The Huffington Post report says the problem stems from a computer system error linked to the VA's national Health Eligibility Center (HEC) in Atlanta. Most of the veterans who are on this pending list are veterans from Afghanistan and Iraq who are being denied access, according to Scott Davis, a whistleblower who works in the Atlanta office, who is quoted in the report.

The story says that the Senate Committee on Veterans' Affairs, chaired by Sen. Johnny Isakson, R-Ga., planned to meet with leaders with the HEC this week and press for answers about the pending problem.

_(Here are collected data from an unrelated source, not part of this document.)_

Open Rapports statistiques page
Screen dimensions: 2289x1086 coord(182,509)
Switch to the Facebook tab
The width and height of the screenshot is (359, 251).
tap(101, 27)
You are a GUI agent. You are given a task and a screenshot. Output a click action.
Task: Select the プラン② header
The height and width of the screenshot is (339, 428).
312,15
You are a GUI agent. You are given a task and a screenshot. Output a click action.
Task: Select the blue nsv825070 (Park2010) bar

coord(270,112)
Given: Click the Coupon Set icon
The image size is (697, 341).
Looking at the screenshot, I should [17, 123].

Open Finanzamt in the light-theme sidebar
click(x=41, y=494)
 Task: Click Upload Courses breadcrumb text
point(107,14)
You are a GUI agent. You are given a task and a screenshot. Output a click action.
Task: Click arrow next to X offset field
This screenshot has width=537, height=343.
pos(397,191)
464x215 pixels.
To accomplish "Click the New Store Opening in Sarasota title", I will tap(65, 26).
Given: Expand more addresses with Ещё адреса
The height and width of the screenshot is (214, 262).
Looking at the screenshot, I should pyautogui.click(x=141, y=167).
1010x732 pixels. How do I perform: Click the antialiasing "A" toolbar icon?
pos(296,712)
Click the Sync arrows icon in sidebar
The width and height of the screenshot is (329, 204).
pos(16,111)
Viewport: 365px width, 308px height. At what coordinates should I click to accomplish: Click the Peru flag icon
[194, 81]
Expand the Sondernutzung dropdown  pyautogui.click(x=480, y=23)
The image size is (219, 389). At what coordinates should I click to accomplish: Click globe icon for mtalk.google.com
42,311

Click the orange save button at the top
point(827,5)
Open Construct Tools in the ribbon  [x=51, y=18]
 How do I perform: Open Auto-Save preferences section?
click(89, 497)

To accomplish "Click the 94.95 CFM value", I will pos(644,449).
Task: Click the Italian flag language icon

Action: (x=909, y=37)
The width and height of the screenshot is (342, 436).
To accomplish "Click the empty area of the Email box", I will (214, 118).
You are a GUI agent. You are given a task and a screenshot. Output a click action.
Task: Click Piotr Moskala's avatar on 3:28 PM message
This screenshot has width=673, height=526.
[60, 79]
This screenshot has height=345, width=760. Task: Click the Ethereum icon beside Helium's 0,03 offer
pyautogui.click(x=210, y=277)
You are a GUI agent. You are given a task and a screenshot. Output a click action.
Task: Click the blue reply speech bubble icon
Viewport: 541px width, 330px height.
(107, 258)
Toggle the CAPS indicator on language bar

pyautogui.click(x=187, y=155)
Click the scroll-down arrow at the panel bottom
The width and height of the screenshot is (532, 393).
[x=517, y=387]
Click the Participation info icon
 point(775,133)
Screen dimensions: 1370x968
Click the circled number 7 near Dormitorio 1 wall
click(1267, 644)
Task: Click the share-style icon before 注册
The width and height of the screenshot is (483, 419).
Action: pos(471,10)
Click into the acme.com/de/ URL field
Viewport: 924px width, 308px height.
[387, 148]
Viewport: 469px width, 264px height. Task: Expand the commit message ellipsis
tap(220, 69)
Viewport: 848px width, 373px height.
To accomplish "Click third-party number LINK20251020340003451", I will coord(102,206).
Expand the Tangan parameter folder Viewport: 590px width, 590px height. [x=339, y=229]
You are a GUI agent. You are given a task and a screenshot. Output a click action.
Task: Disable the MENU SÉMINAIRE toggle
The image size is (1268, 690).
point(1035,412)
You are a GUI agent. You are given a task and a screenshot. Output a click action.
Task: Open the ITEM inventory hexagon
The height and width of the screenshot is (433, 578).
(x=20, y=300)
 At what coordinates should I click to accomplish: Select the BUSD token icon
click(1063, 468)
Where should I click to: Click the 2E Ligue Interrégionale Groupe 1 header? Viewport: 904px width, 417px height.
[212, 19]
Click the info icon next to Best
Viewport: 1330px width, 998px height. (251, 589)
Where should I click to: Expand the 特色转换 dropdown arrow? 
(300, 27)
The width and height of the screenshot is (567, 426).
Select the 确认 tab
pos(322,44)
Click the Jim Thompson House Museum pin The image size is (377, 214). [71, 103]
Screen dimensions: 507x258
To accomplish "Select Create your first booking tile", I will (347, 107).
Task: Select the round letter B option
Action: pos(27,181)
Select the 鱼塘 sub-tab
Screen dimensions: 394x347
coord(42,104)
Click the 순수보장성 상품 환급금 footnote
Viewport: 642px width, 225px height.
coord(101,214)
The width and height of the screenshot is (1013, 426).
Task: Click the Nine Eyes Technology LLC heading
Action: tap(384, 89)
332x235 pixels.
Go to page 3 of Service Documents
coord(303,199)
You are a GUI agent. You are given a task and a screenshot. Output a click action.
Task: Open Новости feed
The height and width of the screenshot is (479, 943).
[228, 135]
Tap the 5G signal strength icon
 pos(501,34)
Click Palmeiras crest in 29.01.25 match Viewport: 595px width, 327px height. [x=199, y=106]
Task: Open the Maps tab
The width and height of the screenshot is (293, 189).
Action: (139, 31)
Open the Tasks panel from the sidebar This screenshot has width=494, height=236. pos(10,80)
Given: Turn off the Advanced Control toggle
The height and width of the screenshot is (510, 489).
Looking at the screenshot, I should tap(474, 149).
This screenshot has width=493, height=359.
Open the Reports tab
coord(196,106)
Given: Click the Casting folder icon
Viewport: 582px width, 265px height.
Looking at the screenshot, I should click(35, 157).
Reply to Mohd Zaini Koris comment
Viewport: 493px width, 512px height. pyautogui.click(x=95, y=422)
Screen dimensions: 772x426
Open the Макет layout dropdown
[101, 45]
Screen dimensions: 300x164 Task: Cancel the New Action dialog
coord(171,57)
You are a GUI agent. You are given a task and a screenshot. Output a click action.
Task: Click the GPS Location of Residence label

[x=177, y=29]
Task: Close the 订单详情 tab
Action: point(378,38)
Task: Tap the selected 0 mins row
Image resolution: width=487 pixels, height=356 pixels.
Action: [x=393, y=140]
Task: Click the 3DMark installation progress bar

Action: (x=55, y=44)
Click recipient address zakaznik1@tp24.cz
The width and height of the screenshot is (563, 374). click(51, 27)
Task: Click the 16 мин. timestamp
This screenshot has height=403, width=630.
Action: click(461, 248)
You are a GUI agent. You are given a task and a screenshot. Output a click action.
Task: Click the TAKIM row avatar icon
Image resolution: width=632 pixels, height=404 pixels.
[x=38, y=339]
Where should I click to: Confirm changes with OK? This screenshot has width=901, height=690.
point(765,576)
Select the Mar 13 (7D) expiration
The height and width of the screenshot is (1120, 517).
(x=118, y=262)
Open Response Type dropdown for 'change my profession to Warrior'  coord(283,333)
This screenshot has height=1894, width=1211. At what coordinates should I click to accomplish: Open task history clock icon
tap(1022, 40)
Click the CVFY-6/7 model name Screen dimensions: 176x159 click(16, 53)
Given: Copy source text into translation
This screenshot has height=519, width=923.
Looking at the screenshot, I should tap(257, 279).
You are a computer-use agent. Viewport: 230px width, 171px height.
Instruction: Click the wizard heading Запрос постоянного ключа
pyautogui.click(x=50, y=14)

The center oversees health enrollment decisions for 8.9 million veterans across the country and has been plagued by backlog of more than 800,000 pending health applications first reported by The Atlanta Journal-Constitution last year. The AJC report highlighted how system failures in the online enrollment system overseen by the center in Atlanta exacerbated delays in veterans' health care applications getting approved.

The report in the Huffington Post quotes whistleblower Scott Davis, who provided an analysis showing that the 35,093 veterans were being denied care because they didn't complete a means test. That is not a requirement for combat veterans who served in Afghanistan and Iraq.

"The VA has created an illegal, artificial barrier for people to access care," Davis said. "We're not talking about people who didn't get care because they didn't want it. We're talking about people who turned in applications and VA said, 'No, go into a backlog because you didn't give us financial information.'"

The Huffington Post reported in July that 234,000 of the more than 800,000 veterans who have pending health applications with the VA have already died. They quoted Davis in that report as a whistleblower who had provided information for that report.

Davis testified before Congress in July 2014 after he was quoted in an AJC story that June detailing problems at the health eligibility center. The AJC also reported last October that top VA officials misled veterans and the public about the pending backlog and tried to downplay the extent of the problem.

VA senior officials, including Secretary Robert McDonald, have known about the pending problem since last year's AJC investigation. He would not directly answer the Huffington Post's question about the problem impacting combat veterans when asked about it at a Politico event in Washington last week.

VA spokeswoman Walinda West is quoted by HuffPost saying they are taking steps to correct the problem. "We sincerely apologize for the inconvenience that this issue may have caused our Veterans. We're working to get this right."